When performing a Noise XX handshake does the Identity Key in the Handshake Payload always have to match that of the PeerID in the Multiaddr dialed?
For example:
When performing a random walk on the DHT we usually receive a list of K closer peers to the target peer. This list looks something like this…
Then when it comes time to dial these peers. I encapsulate the PeerID onto a dial-able address from the list to get a final Multiaddr similar to /ip4/xxx.xxx.xxx.xx/tcp/4001/p2p/QmfT8...Dnt. This lets the Noise Protocol Handler know the PeerID of who we’re expecting to dial. Once the Handshake payload comes through it ensures that the Remote Peer’s Identity Key matches that of the PeerID encapsulated onto the mutliaddr. If this check fails it drops the connection immediately.
Is this the correct behavior? The reason I ask is because the majority of peers returned during the DHT FIND_NODE walks end up failing this check (something like 2/3rds).
I was assuming there’s something wrong with my XX handshake implementation but the Bootstrap node list seems to work correctly (each nodes p2p PeerID matches their Identity Key in the Noise Handshake) and I can connect and interact with them as expected.
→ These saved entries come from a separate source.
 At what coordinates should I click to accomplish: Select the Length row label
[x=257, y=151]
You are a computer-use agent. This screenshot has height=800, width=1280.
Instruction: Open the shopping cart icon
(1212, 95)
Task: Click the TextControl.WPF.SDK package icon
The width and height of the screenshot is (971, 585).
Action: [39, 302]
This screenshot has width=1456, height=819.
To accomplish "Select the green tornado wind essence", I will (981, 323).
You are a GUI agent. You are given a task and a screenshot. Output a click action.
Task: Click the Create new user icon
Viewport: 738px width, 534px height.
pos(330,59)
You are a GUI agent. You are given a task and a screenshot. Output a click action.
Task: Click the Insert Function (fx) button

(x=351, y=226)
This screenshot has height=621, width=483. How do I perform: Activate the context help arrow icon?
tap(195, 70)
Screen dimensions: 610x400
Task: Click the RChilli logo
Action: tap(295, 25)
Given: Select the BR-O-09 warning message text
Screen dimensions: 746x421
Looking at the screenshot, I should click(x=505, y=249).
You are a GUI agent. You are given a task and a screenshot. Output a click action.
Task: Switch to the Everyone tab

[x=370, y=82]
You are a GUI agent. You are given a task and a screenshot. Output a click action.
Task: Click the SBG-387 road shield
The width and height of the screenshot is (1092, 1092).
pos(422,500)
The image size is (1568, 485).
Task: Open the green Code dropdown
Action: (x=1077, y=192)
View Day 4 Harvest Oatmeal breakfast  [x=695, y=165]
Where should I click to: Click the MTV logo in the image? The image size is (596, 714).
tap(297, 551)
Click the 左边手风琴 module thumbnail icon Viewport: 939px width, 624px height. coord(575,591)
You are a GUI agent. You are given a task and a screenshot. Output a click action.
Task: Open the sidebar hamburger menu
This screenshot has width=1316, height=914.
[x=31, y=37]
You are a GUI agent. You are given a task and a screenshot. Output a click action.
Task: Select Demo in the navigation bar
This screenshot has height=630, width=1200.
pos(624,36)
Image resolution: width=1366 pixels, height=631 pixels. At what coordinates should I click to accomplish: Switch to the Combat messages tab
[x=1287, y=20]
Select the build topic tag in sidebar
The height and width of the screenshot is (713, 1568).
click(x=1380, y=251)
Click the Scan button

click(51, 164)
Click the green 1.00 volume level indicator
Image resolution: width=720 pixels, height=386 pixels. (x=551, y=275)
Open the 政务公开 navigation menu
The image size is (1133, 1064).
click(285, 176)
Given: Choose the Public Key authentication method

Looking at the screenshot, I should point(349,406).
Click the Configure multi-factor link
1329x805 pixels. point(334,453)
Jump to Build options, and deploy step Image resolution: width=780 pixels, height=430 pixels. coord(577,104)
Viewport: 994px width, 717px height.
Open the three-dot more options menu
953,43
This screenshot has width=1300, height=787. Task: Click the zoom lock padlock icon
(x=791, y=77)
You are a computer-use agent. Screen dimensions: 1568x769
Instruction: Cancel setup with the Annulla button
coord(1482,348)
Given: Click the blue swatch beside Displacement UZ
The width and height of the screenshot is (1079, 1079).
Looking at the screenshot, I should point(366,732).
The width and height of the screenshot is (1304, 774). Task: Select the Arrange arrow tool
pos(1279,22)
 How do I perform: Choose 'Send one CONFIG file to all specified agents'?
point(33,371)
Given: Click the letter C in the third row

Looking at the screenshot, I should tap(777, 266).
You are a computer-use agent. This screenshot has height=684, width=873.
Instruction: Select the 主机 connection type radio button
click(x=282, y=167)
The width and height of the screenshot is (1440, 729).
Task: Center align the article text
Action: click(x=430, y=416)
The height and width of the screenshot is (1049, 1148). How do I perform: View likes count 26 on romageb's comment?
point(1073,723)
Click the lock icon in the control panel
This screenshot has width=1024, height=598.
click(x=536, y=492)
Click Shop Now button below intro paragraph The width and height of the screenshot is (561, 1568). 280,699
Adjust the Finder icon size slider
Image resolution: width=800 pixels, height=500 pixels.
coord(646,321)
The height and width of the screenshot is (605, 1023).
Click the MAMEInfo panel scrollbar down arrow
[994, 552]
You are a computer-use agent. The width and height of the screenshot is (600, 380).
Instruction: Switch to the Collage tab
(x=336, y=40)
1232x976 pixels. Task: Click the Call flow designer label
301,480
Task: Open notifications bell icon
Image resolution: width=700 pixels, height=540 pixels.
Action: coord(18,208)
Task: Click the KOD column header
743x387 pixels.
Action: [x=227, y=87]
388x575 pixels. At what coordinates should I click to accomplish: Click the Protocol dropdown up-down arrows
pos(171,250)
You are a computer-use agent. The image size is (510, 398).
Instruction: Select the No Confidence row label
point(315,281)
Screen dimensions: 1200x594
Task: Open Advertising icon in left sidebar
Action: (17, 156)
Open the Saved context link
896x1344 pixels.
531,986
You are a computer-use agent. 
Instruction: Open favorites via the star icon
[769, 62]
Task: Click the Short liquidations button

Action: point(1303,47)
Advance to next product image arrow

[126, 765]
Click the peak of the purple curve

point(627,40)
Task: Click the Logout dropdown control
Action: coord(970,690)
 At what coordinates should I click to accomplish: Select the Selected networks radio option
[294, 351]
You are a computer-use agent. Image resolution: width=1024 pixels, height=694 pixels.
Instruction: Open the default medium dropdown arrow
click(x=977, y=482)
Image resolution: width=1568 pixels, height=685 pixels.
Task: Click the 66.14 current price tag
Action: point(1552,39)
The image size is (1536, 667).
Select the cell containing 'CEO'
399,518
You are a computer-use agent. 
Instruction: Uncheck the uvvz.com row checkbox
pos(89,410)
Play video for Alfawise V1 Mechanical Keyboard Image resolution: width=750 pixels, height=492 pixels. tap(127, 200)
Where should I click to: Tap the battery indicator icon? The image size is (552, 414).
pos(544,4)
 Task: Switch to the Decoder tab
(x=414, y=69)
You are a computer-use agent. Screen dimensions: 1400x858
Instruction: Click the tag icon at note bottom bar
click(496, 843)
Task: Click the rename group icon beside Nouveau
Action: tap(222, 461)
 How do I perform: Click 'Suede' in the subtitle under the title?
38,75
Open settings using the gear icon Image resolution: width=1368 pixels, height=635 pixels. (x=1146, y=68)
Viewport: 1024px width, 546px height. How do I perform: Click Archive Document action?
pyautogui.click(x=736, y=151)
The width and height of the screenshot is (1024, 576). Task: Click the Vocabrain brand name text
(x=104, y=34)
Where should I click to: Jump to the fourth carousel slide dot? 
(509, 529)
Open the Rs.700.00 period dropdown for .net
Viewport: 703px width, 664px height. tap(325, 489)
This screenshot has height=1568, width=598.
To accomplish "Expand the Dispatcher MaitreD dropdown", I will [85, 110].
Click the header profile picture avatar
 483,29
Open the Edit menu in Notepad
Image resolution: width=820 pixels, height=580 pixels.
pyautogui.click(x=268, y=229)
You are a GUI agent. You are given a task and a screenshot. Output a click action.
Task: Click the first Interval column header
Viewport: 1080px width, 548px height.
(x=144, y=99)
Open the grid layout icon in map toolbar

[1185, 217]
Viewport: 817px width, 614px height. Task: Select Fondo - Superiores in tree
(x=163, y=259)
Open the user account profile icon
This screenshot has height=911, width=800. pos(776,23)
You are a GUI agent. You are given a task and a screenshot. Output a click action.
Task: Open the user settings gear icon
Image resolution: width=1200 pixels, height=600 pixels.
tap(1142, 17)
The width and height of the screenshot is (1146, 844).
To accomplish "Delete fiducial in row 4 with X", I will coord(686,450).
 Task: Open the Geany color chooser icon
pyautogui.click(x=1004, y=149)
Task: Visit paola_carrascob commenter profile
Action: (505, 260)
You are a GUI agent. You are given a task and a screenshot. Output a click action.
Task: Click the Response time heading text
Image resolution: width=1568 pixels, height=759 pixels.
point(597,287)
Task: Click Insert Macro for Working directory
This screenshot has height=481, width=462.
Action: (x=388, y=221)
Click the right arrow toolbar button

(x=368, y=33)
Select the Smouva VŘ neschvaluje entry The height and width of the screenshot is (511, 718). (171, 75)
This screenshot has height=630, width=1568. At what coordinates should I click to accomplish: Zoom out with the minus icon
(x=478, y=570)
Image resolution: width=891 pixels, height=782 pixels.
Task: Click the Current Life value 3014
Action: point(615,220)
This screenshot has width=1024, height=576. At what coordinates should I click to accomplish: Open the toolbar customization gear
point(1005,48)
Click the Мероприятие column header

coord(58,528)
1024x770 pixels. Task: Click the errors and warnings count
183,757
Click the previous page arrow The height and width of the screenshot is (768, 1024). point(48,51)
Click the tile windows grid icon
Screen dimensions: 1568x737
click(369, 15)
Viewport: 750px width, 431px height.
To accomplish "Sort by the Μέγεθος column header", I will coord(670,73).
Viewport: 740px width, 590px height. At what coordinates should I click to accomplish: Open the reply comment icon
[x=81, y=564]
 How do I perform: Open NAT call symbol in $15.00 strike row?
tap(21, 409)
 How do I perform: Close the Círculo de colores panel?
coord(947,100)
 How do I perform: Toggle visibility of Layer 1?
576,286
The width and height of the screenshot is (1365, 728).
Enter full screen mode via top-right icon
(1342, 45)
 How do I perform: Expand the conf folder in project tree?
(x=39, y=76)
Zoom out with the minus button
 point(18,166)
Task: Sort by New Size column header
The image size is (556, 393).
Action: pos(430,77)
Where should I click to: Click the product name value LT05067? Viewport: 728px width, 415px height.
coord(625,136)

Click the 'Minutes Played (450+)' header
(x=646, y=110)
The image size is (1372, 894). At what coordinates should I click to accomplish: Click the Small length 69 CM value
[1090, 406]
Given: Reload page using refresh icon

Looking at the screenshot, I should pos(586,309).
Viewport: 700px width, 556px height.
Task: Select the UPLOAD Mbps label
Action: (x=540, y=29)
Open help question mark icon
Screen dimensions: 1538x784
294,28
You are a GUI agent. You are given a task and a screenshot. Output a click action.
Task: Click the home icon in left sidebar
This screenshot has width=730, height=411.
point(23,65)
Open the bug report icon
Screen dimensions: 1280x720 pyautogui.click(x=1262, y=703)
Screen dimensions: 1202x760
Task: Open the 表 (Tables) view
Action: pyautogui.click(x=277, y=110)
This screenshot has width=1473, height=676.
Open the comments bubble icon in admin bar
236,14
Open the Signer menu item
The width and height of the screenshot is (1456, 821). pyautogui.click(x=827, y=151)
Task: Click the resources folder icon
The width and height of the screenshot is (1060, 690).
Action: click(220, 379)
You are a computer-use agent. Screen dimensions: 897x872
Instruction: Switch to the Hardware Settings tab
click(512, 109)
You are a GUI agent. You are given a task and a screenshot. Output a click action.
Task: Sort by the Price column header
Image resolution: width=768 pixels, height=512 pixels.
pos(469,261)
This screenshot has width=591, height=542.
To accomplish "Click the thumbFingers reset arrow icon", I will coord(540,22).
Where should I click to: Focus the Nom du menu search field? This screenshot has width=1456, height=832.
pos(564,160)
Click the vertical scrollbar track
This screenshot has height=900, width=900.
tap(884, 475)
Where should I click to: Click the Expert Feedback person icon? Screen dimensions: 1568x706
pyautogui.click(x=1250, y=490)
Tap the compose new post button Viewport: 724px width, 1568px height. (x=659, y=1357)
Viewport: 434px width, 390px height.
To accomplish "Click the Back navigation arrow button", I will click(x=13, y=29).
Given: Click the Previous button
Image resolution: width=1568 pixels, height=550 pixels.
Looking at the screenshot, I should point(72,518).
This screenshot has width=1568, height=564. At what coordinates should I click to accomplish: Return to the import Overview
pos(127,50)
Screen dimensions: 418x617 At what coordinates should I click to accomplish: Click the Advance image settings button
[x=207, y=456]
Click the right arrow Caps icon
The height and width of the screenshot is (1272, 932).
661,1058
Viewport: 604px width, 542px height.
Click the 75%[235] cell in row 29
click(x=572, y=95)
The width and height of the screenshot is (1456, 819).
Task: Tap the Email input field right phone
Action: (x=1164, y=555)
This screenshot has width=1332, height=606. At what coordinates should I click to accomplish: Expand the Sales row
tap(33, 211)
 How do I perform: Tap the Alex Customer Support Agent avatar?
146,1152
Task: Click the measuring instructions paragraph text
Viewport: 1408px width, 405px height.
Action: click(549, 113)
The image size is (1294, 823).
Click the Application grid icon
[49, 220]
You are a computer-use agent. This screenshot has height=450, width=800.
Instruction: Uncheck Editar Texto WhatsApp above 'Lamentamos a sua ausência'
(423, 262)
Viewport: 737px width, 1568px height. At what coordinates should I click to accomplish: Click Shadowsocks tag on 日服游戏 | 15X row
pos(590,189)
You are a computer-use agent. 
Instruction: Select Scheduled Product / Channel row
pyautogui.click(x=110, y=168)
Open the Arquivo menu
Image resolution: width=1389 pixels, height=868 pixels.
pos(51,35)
What are some possible explanations for the PeerID / PubKey mismatches that I’m encountering?
In the end it’s up to you, maybe you don’t care about security.
Current implementations error if that happen.
Is this the correct behavior? The reason I ask is because the majority of peers returned during the DHT FIND_NODE walks end up failing this check (something like 2/3rds).
Aren’t you just trying to dial localhost ?
Many nodes listens on localhost:4001, yours likely does too, so in the past you used to dial yourself over and over because other nodes would advertise the same IP as you. (now I belive go-libp2p filters localhost address and only try them if they have been found on the LAN dht (or via mdns))
The DHT is a wild world, it has a very big churn rate, there is many nodes that just popout of existence reusing the same address as a previous one and die after a few minutes. It wouldn’t surprise me if the DHT keep old records arround cached for sometime.
Or in other words.
If you cannot reproduce this in a simple 1 to 1 case, where you know the peer ID know it should match but doesn’t, I wouldn’t wory about it.
Okay so it sounds like enforcing this check is necessary.
I know I included a couple internal addresses in the example list, but I’m ensuring I only dial external addresses during the FIND_NODE lookups (filtering out local listening address as you mentioned).
So there’s a good chance that these records are just outdated? Maybe a node at that IP address rebooted with a different PeerID?
In case someone else comes across this thread with a similar issue…
It turns out I wasn’t handling embedded ED25519 pub keys properly and they were failing the NOISE Handshake IdentityKey == PeerID check described above.